(TRECHO SELECIONADO)
Há um limite para as interferências pastorais na vida pessoal de seus liderados. Esse limite não pode ser violado em nome das prerrogativas pastorais do aconselhamento e da mentoria, ou com base no argumento da "cobertura espiritual". E todo membro inteligente de igreja deve se proteger do abuso de autoridade pastoral. E todo membro inteligente de igreja deve agir como adulto, tomar suas decisões de modo livre e racional, deixando se guiar, em última instância, pela consciência do Evangelho, não por intermediários. E todo membro inteligente de igreja deve abandonar qualquer tipo de dependência infantil de qualquer "autoridade sacerdotal eclesiástica".

(MATERIAL FORNECIDO)
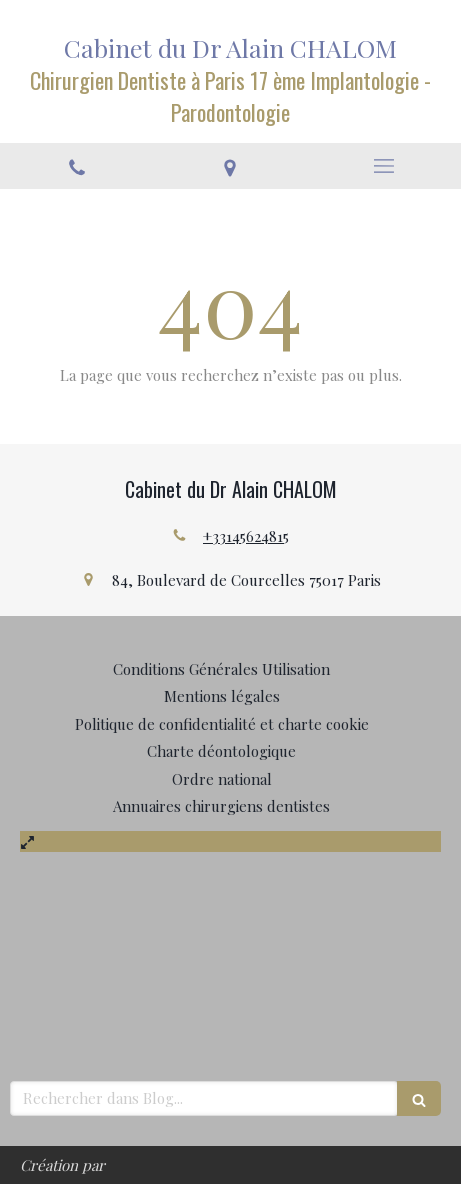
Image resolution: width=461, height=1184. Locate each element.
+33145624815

(EXERCÍCIOS)
(a) Resuma em duas frases o trecho sobre os limites da autoridade pastoral.
(b) Escreva a continuação do trecho sobre os limites da autoridade pastoral, começando depois da última frase.

(RESPOSTAS POR EXERCÍCIO)
(a) Há um limite para as interferências pastorais na vida pessoal dos liderados, e esse limite não pode ser violado em nome do aconselhamento, da mentoria ou da "cobertura espiritual". Todo membro inteligente de igreja deve se proteger do abuso de autoridade pastoral, agir como adulto, decidir de modo livre e racional guiado pela consciência do Evangelho e abandonar qualquer dependência infantil de uma "autoridade sacerdotal eclesiástica".

(b)
Há membro de igreja que não dá um passo na vida sem consultar seus oráculos, seus gurus espirituais (pastor, missionária, bispo, bispa, irmã do reteté, irmão que sobe monte). "Caso ou não caso?; estudo ou não estudo?; viajo ou não viajo?; bebo água ou refrigerante?; meu filho deve se chamar Pedro ou Manoel?". Será que os gurus e os "ungidos do Senhor" possuem algum acesso a Deus que algum cristão comum não tenha? Será que a Bíblia deles possuem ensinamentos que os demais leitores não sejam capazes de ler? Será que as orações desses "mediadores" chegam a Deus via Sedex, enquanto as súplicas do povo vai ao trono da graça via jumentinho? Ou será que Deus é mais predisposto a ouvir as orações dos engravatados e eclesiasticamente investidos de autoridade?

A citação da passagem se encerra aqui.